= Paul McGrath (conductor) =

British conductor and television personality

Paul McGrath (born 14 May 1964) is a British conductor and television personality best known for his involvement with prominent contemporary composers such as Jonathan Dove, Julian Grant, Michael Nyman and Judith Weir and for his role as a mentor in the BBC series A Maestro at the Opera. He is the Director of Music at the University of Warwick.
==Life and career==
McGrath was born Bromley, Kent and educated at The King's School, Canterbury, the University of Bristol, the National Opera Studio and the Royal Northern College of Music, where he held the Junior Conductor Fellow.

After working as an assistant to Sir Georg Solti at the Royal Opera House, Covent Garden, he made his professional debut at the Batignano Festival in L'ajo nell'imbarazzo. He became Conductor-in-Association at the Royal Liverpool Philharmonic in 1995. His BBC Proms début came in the summer of 1997 when he conducted Deborah Warner's staging of Arthur Honegger's Jeanne d'Arc au bûcher alongside Libor Pešek.

For Jonathan Dove, Paul McGrath has conducted the world premieres of Siren Song at the Almeida Theatre in 1994 and Airport Scenes at the University of Warwick; and the Belgian Premiere of Flight at De Vlaamse Opera in 2002.
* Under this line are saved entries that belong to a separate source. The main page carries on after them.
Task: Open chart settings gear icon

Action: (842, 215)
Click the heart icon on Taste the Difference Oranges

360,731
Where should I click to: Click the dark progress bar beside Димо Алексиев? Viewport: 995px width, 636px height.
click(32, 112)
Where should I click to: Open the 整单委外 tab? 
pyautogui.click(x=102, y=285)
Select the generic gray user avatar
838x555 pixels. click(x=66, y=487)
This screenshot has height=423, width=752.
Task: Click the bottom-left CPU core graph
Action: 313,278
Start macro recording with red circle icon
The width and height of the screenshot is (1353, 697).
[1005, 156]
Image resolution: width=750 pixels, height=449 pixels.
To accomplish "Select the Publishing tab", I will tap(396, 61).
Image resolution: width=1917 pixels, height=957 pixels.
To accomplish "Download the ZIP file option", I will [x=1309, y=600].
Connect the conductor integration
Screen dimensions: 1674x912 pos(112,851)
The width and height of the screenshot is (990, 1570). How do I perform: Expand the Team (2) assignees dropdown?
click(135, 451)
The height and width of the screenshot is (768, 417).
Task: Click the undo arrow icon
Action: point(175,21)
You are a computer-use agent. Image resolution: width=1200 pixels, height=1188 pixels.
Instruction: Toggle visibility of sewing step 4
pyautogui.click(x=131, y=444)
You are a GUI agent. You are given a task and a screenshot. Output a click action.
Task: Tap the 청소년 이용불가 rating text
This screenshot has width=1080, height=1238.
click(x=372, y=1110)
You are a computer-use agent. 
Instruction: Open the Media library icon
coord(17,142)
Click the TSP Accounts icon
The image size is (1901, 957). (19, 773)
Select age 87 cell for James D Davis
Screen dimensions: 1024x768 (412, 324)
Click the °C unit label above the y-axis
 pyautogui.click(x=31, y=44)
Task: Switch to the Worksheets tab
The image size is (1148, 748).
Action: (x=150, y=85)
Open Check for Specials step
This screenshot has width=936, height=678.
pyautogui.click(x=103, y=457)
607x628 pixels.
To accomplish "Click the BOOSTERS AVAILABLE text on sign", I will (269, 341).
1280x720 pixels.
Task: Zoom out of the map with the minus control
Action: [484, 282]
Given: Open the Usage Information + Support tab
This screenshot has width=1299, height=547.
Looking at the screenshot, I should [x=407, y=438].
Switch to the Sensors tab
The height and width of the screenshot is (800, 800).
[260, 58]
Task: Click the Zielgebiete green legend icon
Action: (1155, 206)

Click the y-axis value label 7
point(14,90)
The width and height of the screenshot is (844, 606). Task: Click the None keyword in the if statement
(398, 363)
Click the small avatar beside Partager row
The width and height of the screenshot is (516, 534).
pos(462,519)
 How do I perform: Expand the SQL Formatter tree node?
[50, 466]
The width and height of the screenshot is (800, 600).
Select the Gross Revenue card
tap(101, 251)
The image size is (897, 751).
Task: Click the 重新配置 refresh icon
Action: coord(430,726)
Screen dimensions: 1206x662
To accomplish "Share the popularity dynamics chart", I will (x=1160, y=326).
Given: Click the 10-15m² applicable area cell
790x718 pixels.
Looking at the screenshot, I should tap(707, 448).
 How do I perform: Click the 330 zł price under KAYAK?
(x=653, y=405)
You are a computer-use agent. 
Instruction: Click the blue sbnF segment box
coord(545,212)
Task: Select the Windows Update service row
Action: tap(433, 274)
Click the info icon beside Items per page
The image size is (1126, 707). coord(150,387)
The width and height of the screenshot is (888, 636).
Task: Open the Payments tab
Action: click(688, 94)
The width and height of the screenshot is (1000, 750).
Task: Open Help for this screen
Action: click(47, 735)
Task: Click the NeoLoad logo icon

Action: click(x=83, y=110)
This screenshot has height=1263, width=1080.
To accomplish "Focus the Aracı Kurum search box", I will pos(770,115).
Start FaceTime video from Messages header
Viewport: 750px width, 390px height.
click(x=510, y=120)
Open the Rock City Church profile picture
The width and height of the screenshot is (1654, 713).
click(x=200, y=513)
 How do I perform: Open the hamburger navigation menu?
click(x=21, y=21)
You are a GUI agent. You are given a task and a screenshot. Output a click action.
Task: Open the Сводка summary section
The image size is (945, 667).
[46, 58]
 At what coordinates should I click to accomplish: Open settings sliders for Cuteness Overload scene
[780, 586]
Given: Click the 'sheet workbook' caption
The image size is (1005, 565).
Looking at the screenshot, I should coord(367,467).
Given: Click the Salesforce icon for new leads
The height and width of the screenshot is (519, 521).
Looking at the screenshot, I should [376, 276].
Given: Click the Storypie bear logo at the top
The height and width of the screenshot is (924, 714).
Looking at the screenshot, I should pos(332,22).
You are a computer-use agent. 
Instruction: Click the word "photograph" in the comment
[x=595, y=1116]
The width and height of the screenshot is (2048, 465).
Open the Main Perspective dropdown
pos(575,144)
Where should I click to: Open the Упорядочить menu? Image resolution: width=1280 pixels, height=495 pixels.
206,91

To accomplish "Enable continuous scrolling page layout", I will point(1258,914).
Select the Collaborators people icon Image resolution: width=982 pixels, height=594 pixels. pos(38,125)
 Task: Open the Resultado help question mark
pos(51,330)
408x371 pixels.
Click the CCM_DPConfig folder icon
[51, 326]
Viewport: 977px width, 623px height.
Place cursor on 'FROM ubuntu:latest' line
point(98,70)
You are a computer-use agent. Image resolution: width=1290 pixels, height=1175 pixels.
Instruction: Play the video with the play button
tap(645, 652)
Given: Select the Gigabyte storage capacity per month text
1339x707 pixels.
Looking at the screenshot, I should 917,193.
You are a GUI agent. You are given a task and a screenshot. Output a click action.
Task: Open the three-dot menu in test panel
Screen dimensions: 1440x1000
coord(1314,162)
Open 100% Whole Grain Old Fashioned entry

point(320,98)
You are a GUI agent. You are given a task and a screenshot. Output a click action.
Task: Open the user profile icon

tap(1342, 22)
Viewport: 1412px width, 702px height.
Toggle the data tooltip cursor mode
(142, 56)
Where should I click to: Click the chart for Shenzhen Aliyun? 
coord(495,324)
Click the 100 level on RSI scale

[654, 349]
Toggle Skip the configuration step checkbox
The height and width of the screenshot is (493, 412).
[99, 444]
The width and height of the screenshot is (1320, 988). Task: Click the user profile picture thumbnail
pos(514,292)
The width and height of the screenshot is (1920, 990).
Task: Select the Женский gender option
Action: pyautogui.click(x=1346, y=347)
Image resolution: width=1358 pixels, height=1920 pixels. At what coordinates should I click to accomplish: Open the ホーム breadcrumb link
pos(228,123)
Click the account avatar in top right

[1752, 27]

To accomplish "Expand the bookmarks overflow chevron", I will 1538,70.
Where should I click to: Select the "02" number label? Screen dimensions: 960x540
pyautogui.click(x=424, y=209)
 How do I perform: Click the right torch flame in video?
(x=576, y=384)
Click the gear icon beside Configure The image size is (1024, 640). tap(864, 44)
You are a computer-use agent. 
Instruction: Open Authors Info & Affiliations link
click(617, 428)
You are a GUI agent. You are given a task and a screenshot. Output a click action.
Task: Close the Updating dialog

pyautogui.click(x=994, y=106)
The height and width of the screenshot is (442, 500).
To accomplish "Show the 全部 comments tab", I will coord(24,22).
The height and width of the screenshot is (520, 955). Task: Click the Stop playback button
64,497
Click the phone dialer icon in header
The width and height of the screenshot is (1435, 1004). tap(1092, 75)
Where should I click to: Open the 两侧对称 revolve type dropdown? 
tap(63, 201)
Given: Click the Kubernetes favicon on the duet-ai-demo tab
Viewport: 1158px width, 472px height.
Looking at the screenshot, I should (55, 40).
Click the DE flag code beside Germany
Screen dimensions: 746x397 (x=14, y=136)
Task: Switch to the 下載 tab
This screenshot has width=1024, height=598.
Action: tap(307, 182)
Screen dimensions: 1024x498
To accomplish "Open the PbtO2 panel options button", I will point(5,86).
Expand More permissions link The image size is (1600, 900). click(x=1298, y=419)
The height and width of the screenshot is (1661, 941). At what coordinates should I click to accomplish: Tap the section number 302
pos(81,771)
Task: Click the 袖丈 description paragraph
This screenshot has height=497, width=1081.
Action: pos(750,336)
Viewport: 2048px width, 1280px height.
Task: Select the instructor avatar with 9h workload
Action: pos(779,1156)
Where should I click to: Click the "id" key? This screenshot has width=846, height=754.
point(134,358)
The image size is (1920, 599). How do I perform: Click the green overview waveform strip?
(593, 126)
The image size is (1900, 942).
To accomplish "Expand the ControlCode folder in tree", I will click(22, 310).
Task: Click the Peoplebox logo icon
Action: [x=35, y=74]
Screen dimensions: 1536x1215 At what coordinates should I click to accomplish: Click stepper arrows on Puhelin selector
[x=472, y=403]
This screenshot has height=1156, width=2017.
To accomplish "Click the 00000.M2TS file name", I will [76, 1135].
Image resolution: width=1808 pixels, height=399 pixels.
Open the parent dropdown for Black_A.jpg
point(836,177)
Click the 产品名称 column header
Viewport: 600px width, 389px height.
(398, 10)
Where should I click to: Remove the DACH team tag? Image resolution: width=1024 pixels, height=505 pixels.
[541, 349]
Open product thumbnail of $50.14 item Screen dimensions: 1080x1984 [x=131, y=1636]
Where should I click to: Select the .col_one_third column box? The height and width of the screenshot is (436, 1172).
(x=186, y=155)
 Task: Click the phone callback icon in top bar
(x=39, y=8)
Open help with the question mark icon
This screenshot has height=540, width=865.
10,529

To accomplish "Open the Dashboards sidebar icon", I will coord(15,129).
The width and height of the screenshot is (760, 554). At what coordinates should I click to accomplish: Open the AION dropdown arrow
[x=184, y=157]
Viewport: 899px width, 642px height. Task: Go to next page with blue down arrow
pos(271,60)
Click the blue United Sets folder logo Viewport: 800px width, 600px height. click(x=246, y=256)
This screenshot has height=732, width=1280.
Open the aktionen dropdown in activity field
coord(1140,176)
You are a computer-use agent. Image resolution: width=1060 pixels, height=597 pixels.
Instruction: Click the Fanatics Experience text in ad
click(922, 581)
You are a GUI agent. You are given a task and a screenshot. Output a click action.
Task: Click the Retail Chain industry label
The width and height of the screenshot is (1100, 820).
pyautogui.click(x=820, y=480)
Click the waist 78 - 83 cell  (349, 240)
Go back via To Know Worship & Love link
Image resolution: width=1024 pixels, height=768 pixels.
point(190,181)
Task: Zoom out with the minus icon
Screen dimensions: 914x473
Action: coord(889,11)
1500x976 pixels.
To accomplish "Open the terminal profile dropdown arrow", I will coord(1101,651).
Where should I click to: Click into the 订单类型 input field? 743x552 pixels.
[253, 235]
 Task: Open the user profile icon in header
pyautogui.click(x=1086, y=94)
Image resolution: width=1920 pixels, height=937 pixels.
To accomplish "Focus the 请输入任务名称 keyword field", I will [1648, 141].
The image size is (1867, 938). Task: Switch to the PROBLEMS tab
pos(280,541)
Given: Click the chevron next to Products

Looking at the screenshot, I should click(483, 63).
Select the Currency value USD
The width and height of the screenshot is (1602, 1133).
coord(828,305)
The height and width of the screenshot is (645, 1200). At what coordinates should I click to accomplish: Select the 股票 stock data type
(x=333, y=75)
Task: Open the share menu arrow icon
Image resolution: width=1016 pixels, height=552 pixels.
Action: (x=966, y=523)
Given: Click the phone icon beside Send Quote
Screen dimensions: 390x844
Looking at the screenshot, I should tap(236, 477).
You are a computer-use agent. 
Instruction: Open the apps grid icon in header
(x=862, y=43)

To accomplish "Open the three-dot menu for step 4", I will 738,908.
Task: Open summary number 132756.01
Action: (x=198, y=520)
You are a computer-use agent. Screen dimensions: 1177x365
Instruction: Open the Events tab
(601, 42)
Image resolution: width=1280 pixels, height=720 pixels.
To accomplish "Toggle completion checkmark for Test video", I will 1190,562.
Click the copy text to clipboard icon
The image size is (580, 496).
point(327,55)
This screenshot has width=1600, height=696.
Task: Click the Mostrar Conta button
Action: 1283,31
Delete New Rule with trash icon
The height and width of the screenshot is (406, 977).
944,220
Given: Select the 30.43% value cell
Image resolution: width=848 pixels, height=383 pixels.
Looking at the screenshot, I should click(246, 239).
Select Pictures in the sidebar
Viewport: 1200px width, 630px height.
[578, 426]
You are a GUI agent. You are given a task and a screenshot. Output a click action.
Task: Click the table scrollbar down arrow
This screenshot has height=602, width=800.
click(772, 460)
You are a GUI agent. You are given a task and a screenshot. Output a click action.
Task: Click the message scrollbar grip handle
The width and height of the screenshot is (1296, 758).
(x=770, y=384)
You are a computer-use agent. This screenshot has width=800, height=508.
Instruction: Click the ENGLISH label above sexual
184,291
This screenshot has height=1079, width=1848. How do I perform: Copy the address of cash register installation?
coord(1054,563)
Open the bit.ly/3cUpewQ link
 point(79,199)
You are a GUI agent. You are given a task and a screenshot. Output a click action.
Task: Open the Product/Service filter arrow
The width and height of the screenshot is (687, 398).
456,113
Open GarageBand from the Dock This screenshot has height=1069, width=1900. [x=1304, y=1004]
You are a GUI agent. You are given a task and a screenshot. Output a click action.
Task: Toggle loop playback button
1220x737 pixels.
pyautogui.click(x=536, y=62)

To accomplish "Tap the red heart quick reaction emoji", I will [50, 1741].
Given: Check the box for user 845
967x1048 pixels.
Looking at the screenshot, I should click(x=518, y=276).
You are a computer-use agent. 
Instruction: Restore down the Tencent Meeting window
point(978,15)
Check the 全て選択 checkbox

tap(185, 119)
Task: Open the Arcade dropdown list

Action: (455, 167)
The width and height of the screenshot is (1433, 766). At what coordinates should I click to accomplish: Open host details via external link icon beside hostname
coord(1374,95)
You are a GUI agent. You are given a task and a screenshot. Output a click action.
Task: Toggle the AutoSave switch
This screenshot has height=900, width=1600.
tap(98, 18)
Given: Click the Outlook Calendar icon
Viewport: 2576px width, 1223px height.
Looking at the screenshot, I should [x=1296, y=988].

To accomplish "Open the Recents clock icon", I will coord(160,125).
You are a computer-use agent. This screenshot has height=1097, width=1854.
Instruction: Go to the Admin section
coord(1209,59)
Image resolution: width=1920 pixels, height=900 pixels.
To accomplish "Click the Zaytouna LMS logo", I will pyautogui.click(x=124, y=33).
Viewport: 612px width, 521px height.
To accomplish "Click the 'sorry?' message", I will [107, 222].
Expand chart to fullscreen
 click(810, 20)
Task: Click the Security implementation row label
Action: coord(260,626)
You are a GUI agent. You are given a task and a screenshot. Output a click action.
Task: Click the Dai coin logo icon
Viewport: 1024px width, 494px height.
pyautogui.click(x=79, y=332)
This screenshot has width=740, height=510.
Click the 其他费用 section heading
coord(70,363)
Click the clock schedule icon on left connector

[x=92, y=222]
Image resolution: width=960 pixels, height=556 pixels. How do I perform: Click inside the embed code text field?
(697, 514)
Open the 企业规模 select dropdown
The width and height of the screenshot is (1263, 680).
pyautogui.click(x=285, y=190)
For Michael Nyman, Paul McGrath has conducted the British and US premieres of Man and Boy: Dada and the British and Italian premieres of Love Counts. He conducted the recordings of both of these opera for Michael Nyman Records. He also conducted the world premiere of Nyman's film score for Battleship Potemkin on 19 October 2011. He conducted the world premiere of Nyman's new cello concerto, A Sad Pavanne for these Distracted Times, and the Italian premiere of A Dance he Little Thinks Of in Catania in 2011.